I am quite the grammar nazi myself. I even used that term in a short blog post today. One of my pet peeves is the misuse of lay/lie.

Jeff said...

@Wish: I'm a lefty, also. I never thought about an emote suggesting hand-dominance. I would almost (almost!) consider doing the backwards emote just to be an elitist bastard about being a lefty because of how much we kick ass.

@LimesNow and Hal: I can't deal with alternating capital and lowercase letters. It really drives me batshit insane. All I can do when I see paragraphs of it is wonder how the hell anyone had the patience to type it all out in the first place.

Maybe we can one day help people learn how to use the goddang SHIFT key.

Side-note: I've checked over this reply for errors more times than I'd really like to admit for the sake of not looking like a total douche. Anyone else do this, too?

A Daft Scots Lass said...

I see its already been commented on but yes, you forgot to mention the ellipsis at the end of your post.

Elsa said...

Have followed your blog for a time...
well... the comments you got are the same wonderful as the poster...haha...

Al Penwasser said...

And, seriously, why is # called the 'pound' key on a telephone keypad? Maybe, because if we were asked to press the 'number' key, we'd be confused over which of the ten we could push. I'm just sayin'...

paul bitzan said...

really though how distracting is it when there is no punctuation or capitalization its a kind of textual tilt a whirl dont you think

Cosmic Navel Lint said...

Just FYI - in the UK, the '#' key is called the 'hash key', not the pound.

And apropos ee cummings: it [his style]'s been done (most notably by him), so anyone else trying to ape it nowadays in some kind of alleged homage is pretty fatuous, as it lacks any originality and just comes off as disingenuous and/or lazy.

As anyone who's read his work will know, James Joyce took the virtual eradication of punctuation to new heights in The Dubliners, Ulysses and especially Finnegans Wake (note the apostrophe from the possessive pronoun has been left out even from the book's title).

Proper punctuation acts as a series of signposts, and accords the reader the clarity of the author's intentions; it is also a signal courtesy to the reader.

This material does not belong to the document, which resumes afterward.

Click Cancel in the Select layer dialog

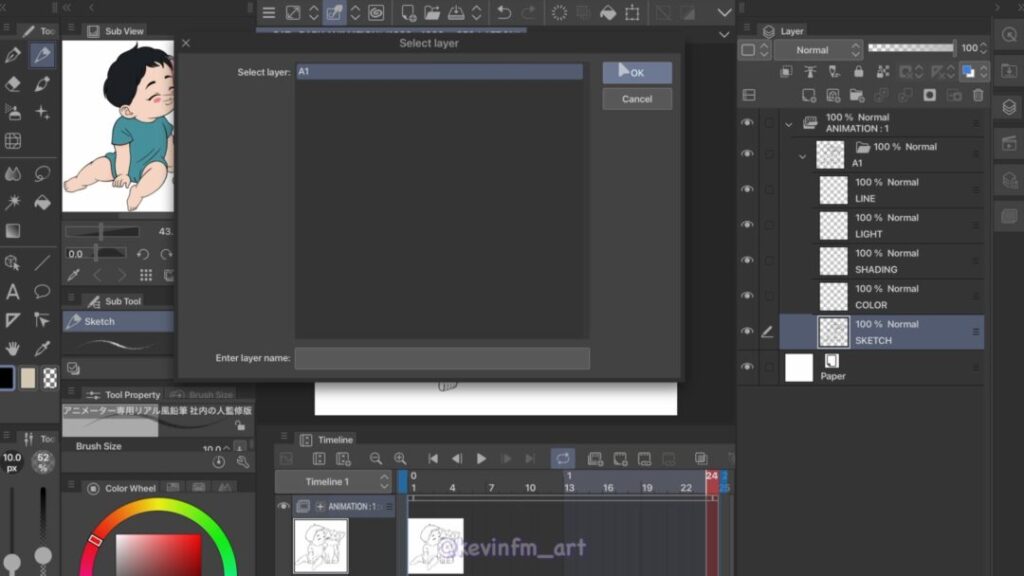[637, 99]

Ditto when people insist of using lower-case where proper nouns and the beginnings of sentences demand capitals. To me, this latter habit is just lazy and, what with so much other quality writing to read instead, why would you waste your time trawling through slovenly-written prose? Far too much like hard work.

Erin O'Brien said...

In lieu of a pound of hash, I'll offer up some magic Erin dust:

---> ***** <---

dean said...

Whenever I see this ( ) I think, oh, some stupid mother forgot to provide an argument list.

But that's just me.

Curse you O'Brien! I got sucked into that people of walmart site you twittered, or treeted or whatever it is that you twitterpated people call it. That's 15 minutes of gothic americana horror I'll never be able to put to good use.

Leslie Morgan said...

@ Jeff ~ I happen to know Kirk Jusko engages in self-flagellation each and every time he posts a comment and then finds the typo. He truly gnashes his teeth. Presents the public apology.

jford said...

ERIN NEVER DISAPPOINTS!?@#%

Kirk said...

Gnash! Gnash!

Jeff said...

This whole comment thread = epic win.

@Kirk Jusko: That's not good for your teeth, sir! No need to be so critical of yourself.

Kirk said...

Jeff, I might have to get one of those mouth guards.

VideoDude said...

This is as good a dissertation on puncuation as the Late Victor Borge's phonetic alphabet.

Erin, plese DON'T SHOUT at me any more...it scares me!!!!!!!!!!

Jenny said...

Jeff - your welcome annoys me to no end...

Jeff said...

@Jenny: Haha! This is exactly why it annoys me, also. When I first read your comment, I thought you were implying that my welcome here annoyed you to no end. At first I was all, "Aww, that's not nice!" Then I stopped being a moron and realized you were agreeing with me about the whole your/you're thing.

At least, that's what I'm hoping. Haha.

It's comforting to see so many people who still care about grammar.

Craig Hughes said...

Sometimes it just comes with the geography. I'm in Pittsburgh and today I feel like $#!+ @'nat.